Configuring with Claude Desktop

To use this MCP server with Claude Desktop, add the following configuration to your Claude Desktop config file (located at ~/Library/Application Support/Claude/claude_desktop_config.json on macOS):

{
  "mcpServers": {
    "template_server": {
      "command": "python",
      "args": [
        "/Users/neilpeterson/Documents/code/personal-projects-and-ramp/mcp-infra-scaffold/main.py"
      ]
    }
  }
}

Alternatively, if you're using a virtual environment:

{
  "mcpServers": {
    "template_server": {
      "command": "pwsh",
      "args": [
        "-Command",
        "& {cd '/Users/neilpeterson/Documents/code/personal-projects-and-ramp/mcp-infra-scaffold'; python ./main.py}"
      ]
    }
  }
}

Example Usage

Once connected to an AI assistant like Claude, you can use the tools to analyze data files:

Please summarize the sample CSV file in the data directory.

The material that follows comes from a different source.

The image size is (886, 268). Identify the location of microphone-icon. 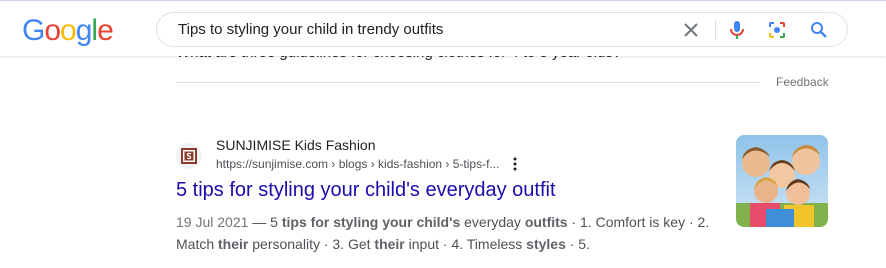
(737, 30).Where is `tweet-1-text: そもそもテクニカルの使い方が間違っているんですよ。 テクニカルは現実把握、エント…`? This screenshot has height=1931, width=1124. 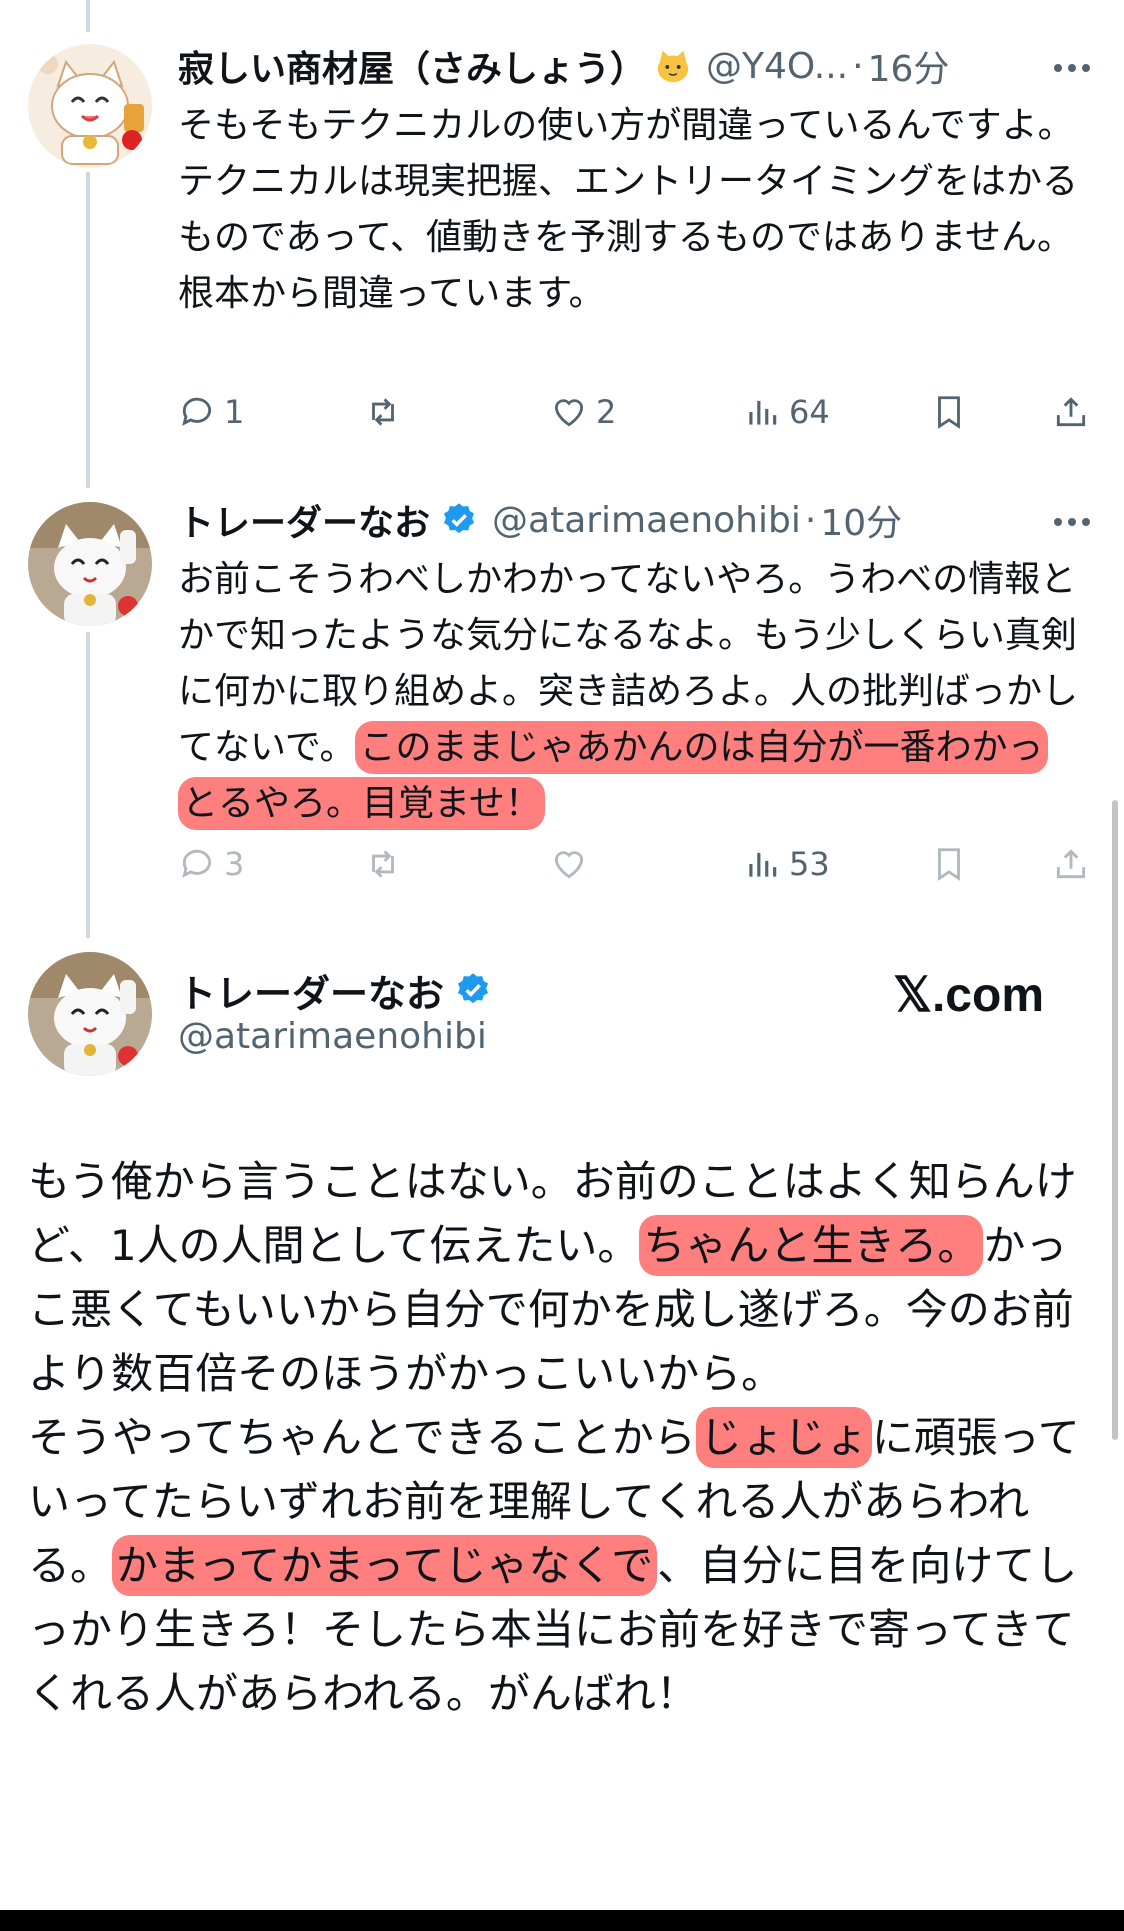
tweet-1-text: そもそもテクニカルの使い方が間違っているんですよ。 テクニカルは現実把握、エント… is located at coordinates (628, 210).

The AI will invoke the summarize_csv_file tool to provide information about the file.

You can also work with other file types:

Can you analyze the structure of sample.json?

The AI will use the summarize_json_file tool to provide details about the JSON structure.

What resources are defined in the Bicep template?

The AI will use the summarize_bicep_file tool to provide information about the resources, parameters, variables, and outputs in the Bicep file (e.g., main.bicep).

Show me the contents of the sample.yaml file.

The AI will use the read_file_contents tool to display the full contents of the YAML file.

Extending the Server

To add new tools, create new Python modules in the tools directory and import them in main.py. Use the @mcp.tool() decorator to register new functions as tools.